• **TEXTAUSZUG**

------------------------

Dr. Hillers AG war ein Unternehmen zur Herstellung von Süßwaren in Solingen-Gräfrath, das von 1885 bis 1974 bestand. Das vom Unternehmen produzierte Dr. Hillers Pfefferminz gilt als ältestes deutsches Pfefferminzbonbon mit Markenbezeichnung.

Heute existiert an selber Stelle am Obenflachsberg in Gräfrath ein Produktionsstandort der Firma Haribo.

Anfänge bis in die 1920er Jahre

1885 wurde das Unternehmen Dampf-Chocoladen & Zuckerwarenfabrik Gebr. Hillers von den Brüdern Albert Hillers (* 1860) und Johann Wilhelm Hillers (* 1858) in Gräfrath gegründet.[1] Albert Hillers, ein Konditormeister, war zuständig für die Produktion von Bonbons und Schokolade, der gelernte Kaufmann Johann Wilhelm Hillers für den Vertrieb. Ab 1913 wurden sie dabei von ihren Söhnen Willy und Dietrich unterstützt. Im Ersten Weltkrieg produzierte das Unternehmen Dörrgemüse für Soldaten.

------------------------

• **DATENSÄTZE**
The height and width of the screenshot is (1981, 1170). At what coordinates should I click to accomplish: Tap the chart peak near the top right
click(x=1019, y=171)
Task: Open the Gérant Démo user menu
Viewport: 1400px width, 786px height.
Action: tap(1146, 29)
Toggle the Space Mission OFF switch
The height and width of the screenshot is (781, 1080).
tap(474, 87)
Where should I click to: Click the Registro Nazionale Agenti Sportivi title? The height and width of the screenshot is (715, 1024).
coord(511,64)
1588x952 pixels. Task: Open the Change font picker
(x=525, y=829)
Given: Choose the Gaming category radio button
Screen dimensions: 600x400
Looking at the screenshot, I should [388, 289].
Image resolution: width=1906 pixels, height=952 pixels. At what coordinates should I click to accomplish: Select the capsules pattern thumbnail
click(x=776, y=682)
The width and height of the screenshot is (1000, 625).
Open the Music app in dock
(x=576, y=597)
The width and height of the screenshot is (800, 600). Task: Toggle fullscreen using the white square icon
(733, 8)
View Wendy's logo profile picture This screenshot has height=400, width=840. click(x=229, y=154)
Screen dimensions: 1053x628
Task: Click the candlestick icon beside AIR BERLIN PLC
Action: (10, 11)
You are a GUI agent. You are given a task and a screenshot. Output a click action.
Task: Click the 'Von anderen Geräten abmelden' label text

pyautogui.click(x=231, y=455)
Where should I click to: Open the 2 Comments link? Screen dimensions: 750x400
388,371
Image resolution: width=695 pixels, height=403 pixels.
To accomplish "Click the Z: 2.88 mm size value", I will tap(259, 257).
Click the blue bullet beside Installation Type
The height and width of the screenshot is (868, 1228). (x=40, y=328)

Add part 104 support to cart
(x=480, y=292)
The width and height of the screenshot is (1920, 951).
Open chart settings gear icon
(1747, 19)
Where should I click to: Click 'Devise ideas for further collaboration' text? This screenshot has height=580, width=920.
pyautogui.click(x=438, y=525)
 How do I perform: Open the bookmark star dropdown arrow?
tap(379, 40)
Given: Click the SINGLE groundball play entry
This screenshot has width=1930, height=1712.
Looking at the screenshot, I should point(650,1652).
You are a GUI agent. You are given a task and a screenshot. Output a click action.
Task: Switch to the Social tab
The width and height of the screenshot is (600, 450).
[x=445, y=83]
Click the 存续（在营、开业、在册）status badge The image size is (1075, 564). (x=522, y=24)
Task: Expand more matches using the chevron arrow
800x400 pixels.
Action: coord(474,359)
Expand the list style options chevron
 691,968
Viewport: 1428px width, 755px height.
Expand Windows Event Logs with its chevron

------------------------

• **AUFGABEN**
(1) Stimmen die Aussagen (a) bis (c) mit dem Textauszug überein? Antworte jeweils mit Ja oder Nein und zitiere die entscheidenden Worte wörtlich.
(a) Das Unternehmen bestand bis 1974.
(b) Johann Wilhelm Hillers war Konditormeister.
(c) Im Ersten Weltkrieg stellte das Unternehmen Dörrgemüse her.
(2) Beantworte anhand des Textauszugs:
(a) Welche Firma hat heute am selben Ort einen Produktionsstandort?
(b) Ab welchem Jahr unterstützten die Söhne Willy und Dietrich die Gründer?
(c) Wofür war Johann Wilhelm Hillers zuständig?
(3) Gib den Teil des Textauszugs wörtlich wieder, der mit den Worten „Dr. Hillers AG“ beginnt und mit „der Firma Haribo.“ endet.

• **LÖSUNGEN**
(1)
(a) Ja: „das von 1885 bis 1974 bestand“
(b) Nein: „Albert Hillers, ein Konditormeister“
(c) Ja: „Im Ersten Weltkrieg produzierte das Unternehmen Dörrgemüse für Soldaten.“

(2)
(a) Haribo
(b) Ab 1913
(c) Für den Vertrieb

(3)
Dr. Hillers AG war ein Unternehmen zur Herstellung von Süßwaren in Solingen-Gräfrath, das von 1885 bis 1974 bestand. Das vom Unternehmen produzierte Dr. Hillers Pfefferminz gilt als ältestes deutsches Pfefferminzbonbon mit Markenbezeichnung.

Heute existiert an selber Stelle am Obenflachsberg in Gräfrath ein Produktionsstandort der Firma Haribo.